Europe is behind, but maybe people start to realise that it's not so great to have that level of dependence on [here the US], and maybe they will be more tolerant.
"Nice datacenter you have. Such a pity that it has ... connection problems. ".
Microsoft is moving everything in the cloud.
(Takes popcorn) EU is doing the same.
Some people never learn.
https://en.wikipedia.org/wiki/Vault_7
The CIA has been caught doing industrial espionage for US firms. And, the French secret service has had a similar leak.
https://www.economist.com/special-report/2003/06/12/airbuss-...
https://archive.seattletimes.com/archive/19930418/1696416/bo...
Only an EU bureaucrat could make a case that states respect the law when spying. I mean, how absurd is that idea?
To make it worse still, France has been caught doing to the same. Their colleagues! And frankly, I'd be deeply disappointed if every EU country and the US aren't currently doing the same to China and 5 other countries right as you're reading this.

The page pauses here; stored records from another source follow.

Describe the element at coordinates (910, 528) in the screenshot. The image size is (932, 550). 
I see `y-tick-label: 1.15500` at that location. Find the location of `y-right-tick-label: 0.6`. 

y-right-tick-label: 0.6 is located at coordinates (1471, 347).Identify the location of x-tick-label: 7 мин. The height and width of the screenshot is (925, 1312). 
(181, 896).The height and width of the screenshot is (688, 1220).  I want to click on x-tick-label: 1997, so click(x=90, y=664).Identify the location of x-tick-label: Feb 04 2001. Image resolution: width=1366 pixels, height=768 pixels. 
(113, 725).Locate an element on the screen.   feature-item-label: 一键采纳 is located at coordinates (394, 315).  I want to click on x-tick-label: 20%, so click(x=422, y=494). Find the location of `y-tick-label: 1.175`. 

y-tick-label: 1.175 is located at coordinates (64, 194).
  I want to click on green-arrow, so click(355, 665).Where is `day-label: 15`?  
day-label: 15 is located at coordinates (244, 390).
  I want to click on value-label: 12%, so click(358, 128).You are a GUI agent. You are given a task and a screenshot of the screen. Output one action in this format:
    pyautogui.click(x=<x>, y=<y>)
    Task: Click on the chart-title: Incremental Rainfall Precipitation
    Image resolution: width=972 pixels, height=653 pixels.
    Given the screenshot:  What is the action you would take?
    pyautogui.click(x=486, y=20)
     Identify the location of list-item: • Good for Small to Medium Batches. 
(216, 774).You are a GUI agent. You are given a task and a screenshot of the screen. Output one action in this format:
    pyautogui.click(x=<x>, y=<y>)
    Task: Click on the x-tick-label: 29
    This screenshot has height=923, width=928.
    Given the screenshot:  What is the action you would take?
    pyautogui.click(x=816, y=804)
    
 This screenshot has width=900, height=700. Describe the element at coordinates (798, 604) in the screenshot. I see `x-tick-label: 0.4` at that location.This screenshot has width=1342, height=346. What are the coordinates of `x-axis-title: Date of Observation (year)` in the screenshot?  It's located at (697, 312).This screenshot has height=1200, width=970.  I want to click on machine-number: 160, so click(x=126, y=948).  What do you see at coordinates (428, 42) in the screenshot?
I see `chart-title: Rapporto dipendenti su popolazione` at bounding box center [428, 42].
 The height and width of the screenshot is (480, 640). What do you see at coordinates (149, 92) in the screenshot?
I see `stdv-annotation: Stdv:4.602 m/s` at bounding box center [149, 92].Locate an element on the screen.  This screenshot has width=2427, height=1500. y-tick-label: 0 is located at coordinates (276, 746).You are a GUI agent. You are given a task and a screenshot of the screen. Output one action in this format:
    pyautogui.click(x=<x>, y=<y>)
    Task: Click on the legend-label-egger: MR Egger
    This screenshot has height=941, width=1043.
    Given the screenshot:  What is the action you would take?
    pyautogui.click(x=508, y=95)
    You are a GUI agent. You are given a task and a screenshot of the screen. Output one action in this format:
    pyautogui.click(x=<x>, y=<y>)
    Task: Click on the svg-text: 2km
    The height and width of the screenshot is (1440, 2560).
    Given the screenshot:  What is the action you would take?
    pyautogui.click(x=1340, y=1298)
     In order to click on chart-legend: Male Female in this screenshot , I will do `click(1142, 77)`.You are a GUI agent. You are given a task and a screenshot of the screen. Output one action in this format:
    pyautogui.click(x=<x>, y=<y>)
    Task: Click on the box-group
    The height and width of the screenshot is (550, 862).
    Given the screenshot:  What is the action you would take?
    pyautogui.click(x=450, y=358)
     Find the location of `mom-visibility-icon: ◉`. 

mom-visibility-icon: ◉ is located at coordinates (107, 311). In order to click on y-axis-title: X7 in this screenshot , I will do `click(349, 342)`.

In these circumstances, EU bureaucrats apparently are still unwilling to believe that a state would violate laws as they spy. DESPITE their own colleagues doing the same (France violates EU and French law to spy on US companies).
The problem with US spying is not the US CLOUD act. It is using US hardware and software under the effective control of US companies at all. The solution to that cannot be getting a pinky promise, I guess from Trump, that the spying will stop. Even congress repealing that law would mean exactly nothing.
You have an error in your reasoning.
Oh, I'm all in tears. /s EU will not cut its ombilical cord. Not as long as vdL is at the top.